Unlike some cities where white-collar or blue-collar occupations dominate the local economy, Columbus is neither predominantly one nor the other. Instead, it has a mixed workforce of both white- and blue-collar jobs. Overall, Columbus is a city of sales and office workers, professionals, and service providers. There are especially a lot of people living in Columbus who work in office and administrative support (13.06%), sales jobs (11.72%), and management occupations (8.23%).
There are quite a few people in the armed forces living in Columbus, and when you visit or drive around town, you will see military people in and out of uniform, shopping, enjoying life, and being part of the community.
Also of interest is that Columbus has more people living here who work in computers and math than 95% of the places in the US.
One thing noticeable about Columbus, although not a huge city, is that it has a large population of people who are young, single, educated, and upwardly-mobile career starters. That’s because Columbus is full of single people in their 20s and 30s and who have undergraduate or graduate degrees and are starting careers in professional occupations. This makes Columbus a pretty good place for young, educated career starters looking to find many people like themselves, with good opportunities for friendships, socializing, romance, and fun.

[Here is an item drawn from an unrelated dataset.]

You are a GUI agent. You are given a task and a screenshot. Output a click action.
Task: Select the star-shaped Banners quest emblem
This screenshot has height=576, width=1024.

The overall education level of Columbus is somewhat higher than in the average US city of 21.84%: 27.49% of adults 25 and older in the city have at least a bachelor's degree.
The per capita income in Columbus in 2018 was $26,709, which is upper middle income relative to Georgia, and middle income relative to the rest of the US. This equates to an annual income of $106,836 for a family of four. However, Columbus contains both very wealthy and poor people as well.
Columbus is an extremely ethnically-diverse city. The people who call Columbus home describe themselves as belonging to a variety of racial and ethnic groups. The greatest number of Columbus residents report their race to be Black or African-American, followed by White. Important ancestries of people in Columbus include English, German, Irish, Italian, and European.
The most common language spoken in Columbus is English. Other important languages spoken here include Spanish and German/Yiddish.